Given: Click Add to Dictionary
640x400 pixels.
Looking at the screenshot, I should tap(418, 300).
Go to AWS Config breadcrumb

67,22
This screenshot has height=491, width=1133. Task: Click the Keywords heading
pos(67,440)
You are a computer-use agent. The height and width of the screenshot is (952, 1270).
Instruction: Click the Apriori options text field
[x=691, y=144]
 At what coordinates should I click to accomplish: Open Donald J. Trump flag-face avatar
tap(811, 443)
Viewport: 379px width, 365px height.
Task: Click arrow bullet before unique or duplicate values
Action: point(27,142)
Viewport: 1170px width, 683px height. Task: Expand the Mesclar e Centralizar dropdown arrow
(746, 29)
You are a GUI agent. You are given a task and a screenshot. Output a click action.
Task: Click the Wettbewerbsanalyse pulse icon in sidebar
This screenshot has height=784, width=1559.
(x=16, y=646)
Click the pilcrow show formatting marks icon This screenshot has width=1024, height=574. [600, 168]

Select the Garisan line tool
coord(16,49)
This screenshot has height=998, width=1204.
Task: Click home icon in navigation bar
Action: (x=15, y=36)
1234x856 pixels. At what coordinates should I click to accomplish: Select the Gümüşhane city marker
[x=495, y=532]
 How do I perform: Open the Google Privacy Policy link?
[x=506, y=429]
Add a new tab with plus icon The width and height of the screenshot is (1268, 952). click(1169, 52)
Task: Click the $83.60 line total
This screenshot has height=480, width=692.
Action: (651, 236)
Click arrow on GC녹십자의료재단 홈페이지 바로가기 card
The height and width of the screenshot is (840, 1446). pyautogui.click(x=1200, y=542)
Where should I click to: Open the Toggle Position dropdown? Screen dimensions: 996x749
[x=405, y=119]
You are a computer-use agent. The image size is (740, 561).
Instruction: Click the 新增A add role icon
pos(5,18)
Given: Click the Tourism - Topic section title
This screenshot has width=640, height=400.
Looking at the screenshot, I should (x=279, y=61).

+--

* **SHORT TASK**: Copy every item above line for line, without changing a single character.

* **REPLY**:
Given: Click Add to Dictionary
640x400 pixels.
Looking at the screenshot, I should tap(418, 300).
Go to AWS Config breadcrumb

67,22
This screenshot has height=491, width=1133. Task: Click the Keywords heading
pos(67,440)
You are a computer-use agent. The height and width of the screenshot is (952, 1270).
Instruction: Click the Apriori options text field
[x=691, y=144]
 At what coordinates should I click to accomplish: Open Donald J. Trump flag-face avatar
tap(811, 443)
Viewport: 379px width, 365px height.
Task: Click arrow bullet before unique or duplicate values
Action: point(27,142)
Viewport: 1170px width, 683px height. Task: Expand the Mesclar e Centralizar dropdown arrow
(746, 29)
You are a GUI agent. You are given a task and a screenshot. Output a click action.
Task: Click the Wettbewerbsanalyse pulse icon in sidebar
This screenshot has height=784, width=1559.
(x=16, y=646)
Click the pilcrow show formatting marks icon This screenshot has width=1024, height=574. [600, 168]

Select the Garisan line tool
coord(16,49)
This screenshot has height=998, width=1204.
Task: Click home icon in navigation bar
Action: (x=15, y=36)
1234x856 pixels. At what coordinates should I click to accomplish: Select the Gümüşhane city marker
[x=495, y=532]
 How do I perform: Open the Google Privacy Policy link?
[x=506, y=429]
Add a new tab with plus icon The width and height of the screenshot is (1268, 952). click(1169, 52)
Task: Click the $83.60 line total
This screenshot has height=480, width=692.
Action: (651, 236)
Click arrow on GC녹십자의료재단 홈페이지 바로가기 card
The height and width of the screenshot is (840, 1446). pyautogui.click(x=1200, y=542)
Where should I click to: Open the Toggle Position dropdown? Screen dimensions: 996x749
[x=405, y=119]
You are a computer-use agent. The image size is (740, 561).
Instruction: Click the 新增A add role icon
pos(5,18)
Given: Click the Tourism - Topic section title
This screenshot has width=640, height=400.
Looking at the screenshot, I should (x=279, y=61).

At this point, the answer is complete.